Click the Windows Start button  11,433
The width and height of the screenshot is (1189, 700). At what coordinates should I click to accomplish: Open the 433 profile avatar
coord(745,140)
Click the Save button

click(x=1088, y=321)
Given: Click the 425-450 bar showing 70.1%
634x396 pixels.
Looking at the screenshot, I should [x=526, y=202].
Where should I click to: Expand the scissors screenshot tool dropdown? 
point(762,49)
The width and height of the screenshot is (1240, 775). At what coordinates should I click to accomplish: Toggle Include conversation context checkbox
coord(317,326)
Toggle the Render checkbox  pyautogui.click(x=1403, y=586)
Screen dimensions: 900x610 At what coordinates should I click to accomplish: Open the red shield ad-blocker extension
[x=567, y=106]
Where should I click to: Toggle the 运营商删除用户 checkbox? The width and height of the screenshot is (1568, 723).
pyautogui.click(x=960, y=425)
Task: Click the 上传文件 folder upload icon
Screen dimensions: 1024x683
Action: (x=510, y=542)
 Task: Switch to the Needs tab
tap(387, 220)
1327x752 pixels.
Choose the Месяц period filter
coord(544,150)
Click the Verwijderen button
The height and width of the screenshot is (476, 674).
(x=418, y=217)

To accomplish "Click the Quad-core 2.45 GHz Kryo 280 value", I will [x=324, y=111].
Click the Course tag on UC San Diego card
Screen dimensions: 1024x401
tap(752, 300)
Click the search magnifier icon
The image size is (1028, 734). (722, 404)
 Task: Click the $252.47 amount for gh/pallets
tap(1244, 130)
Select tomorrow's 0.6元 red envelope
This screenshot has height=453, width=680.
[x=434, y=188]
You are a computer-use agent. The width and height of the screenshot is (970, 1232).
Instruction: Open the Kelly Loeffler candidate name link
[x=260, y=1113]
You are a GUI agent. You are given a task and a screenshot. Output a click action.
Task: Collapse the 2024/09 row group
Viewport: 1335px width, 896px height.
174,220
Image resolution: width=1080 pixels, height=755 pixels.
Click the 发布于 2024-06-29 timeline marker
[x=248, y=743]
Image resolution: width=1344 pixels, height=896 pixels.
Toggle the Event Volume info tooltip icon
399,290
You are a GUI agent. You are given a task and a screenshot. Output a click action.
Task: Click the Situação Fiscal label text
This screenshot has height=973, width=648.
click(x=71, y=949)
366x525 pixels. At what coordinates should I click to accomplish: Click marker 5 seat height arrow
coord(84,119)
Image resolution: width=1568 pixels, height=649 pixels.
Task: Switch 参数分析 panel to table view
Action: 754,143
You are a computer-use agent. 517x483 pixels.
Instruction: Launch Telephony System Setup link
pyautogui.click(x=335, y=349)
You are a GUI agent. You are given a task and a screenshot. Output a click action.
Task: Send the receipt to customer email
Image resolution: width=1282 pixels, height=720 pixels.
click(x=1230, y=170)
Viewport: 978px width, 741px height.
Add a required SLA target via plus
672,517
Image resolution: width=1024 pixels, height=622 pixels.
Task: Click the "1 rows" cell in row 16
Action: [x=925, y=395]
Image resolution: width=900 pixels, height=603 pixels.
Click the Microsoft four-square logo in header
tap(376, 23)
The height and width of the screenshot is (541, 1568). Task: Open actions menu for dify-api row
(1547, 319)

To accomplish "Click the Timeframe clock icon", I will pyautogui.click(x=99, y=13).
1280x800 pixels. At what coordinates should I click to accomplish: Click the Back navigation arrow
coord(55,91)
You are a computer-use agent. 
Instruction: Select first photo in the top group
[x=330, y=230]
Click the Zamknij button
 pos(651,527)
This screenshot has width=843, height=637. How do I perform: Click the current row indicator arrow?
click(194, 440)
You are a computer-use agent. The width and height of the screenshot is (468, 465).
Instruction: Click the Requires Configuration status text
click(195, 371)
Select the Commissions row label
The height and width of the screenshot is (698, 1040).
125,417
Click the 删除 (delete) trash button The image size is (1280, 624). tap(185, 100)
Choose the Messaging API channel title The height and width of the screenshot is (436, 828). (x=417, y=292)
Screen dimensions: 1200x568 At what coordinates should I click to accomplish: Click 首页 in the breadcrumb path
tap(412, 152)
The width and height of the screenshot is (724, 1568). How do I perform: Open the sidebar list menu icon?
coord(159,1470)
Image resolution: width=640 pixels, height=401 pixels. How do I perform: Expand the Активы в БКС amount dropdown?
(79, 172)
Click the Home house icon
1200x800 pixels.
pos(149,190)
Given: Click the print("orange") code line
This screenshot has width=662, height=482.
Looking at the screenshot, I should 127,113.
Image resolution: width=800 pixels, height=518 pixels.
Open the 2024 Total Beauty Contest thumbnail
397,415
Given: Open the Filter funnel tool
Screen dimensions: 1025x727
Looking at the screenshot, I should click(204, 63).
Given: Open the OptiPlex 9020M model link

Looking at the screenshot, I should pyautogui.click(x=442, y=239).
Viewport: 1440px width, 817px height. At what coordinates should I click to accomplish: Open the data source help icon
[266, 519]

━━━━━━━━━━━━━━━━

What you will do — Beginning with the line that has "Task: Click the $252.47" and ending with the line that has "is (970, 1232).", set down the lines above exactly and include no others.

Result —
 Task: Click the $252.47 amount for gh/pallets
tap(1244, 130)
Select tomorrow's 0.6元 red envelope
This screenshot has height=453, width=680.
[x=434, y=188]
You are a computer-use agent. The width and height of the screenshot is (970, 1232).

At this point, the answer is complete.